= What the exercise asks =
Return each of the entries below precisely as it appears.

= Saved data entries =
**********
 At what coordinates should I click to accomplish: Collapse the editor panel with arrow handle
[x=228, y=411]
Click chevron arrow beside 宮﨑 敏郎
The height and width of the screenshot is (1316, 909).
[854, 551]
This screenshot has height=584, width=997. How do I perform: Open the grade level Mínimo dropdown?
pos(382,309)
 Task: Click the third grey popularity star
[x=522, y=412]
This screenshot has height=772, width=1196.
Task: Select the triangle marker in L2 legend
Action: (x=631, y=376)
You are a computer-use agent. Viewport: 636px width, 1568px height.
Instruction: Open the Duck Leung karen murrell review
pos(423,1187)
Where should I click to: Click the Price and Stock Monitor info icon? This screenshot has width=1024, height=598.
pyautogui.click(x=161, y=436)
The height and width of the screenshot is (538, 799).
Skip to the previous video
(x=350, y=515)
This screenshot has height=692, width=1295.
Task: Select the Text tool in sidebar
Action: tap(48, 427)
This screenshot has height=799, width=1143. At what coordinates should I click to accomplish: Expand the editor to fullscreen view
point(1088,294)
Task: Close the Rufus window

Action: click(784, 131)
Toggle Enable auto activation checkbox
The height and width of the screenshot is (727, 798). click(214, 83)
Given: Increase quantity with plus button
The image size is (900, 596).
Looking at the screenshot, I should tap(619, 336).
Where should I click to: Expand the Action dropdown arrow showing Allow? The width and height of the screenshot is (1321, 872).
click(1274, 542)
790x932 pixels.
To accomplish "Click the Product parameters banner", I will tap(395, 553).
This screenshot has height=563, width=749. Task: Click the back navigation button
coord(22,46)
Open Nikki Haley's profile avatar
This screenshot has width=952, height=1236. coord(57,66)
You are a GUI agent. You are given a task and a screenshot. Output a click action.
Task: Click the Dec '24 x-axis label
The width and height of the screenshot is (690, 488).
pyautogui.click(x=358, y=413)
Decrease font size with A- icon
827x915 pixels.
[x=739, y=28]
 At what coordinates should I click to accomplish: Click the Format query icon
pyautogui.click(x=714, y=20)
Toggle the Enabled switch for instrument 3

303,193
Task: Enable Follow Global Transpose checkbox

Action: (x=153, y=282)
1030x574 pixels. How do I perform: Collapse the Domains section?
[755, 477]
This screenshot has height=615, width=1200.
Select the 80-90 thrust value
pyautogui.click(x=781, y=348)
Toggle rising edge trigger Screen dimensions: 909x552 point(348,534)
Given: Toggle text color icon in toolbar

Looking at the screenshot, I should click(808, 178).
**********
= Expected output =
 At what coordinates should I click to accomplish: Collapse the editor panel with arrow handle
[x=228, y=411]
Click chevron arrow beside 宮﨑 敏郎
The height and width of the screenshot is (1316, 909).
[854, 551]
This screenshot has height=584, width=997. How do I perform: Open the grade level Mínimo dropdown?
pos(382,309)
 Task: Click the third grey popularity star
[x=522, y=412]
This screenshot has height=772, width=1196.
Task: Select the triangle marker in L2 legend
Action: (x=631, y=376)
You are a computer-use agent. Viewport: 636px width, 1568px height.
Instruction: Open the Duck Leung karen murrell review
pos(423,1187)
Where should I click to: Click the Price and Stock Monitor info icon? This screenshot has width=1024, height=598.
pyautogui.click(x=161, y=436)
The height and width of the screenshot is (538, 799).
Skip to the previous video
(x=350, y=515)
This screenshot has height=692, width=1295.
Task: Select the Text tool in sidebar
Action: tap(48, 427)
This screenshot has height=799, width=1143. At what coordinates should I click to accomplish: Expand the editor to fullscreen view
point(1088,294)
Task: Close the Rufus window

Action: click(784, 131)
Toggle Enable auto activation checkbox
The height and width of the screenshot is (727, 798). click(214, 83)
Given: Increase quantity with plus button
The image size is (900, 596).
Looking at the screenshot, I should tap(619, 336).
Where should I click to: Expand the Action dropdown arrow showing Allow? The width and height of the screenshot is (1321, 872).
click(1274, 542)
790x932 pixels.
To accomplish "Click the Product parameters banner", I will tap(395, 553).
This screenshot has height=563, width=749. Task: Click the back navigation button
coord(22,46)
Open Nikki Haley's profile avatar
This screenshot has width=952, height=1236. coord(57,66)
You are a GUI agent. You are given a task and a screenshot. Output a click action.
Task: Click the Dec '24 x-axis label
The width and height of the screenshot is (690, 488).
pyautogui.click(x=358, y=413)
Decrease font size with A- icon
827x915 pixels.
[x=739, y=28]
 At what coordinates should I click to accomplish: Click the Format query icon
pyautogui.click(x=714, y=20)
Toggle the Enabled switch for instrument 3

303,193
Task: Enable Follow Global Transpose checkbox

Action: (x=153, y=282)
1030x574 pixels. How do I perform: Collapse the Domains section?
[755, 477]
This screenshot has height=615, width=1200.
Select the 80-90 thrust value
pyautogui.click(x=781, y=348)
Toggle rising edge trigger Screen dimensions: 909x552 point(348,534)
Given: Toggle text color icon in toolbar

Looking at the screenshot, I should click(808, 178).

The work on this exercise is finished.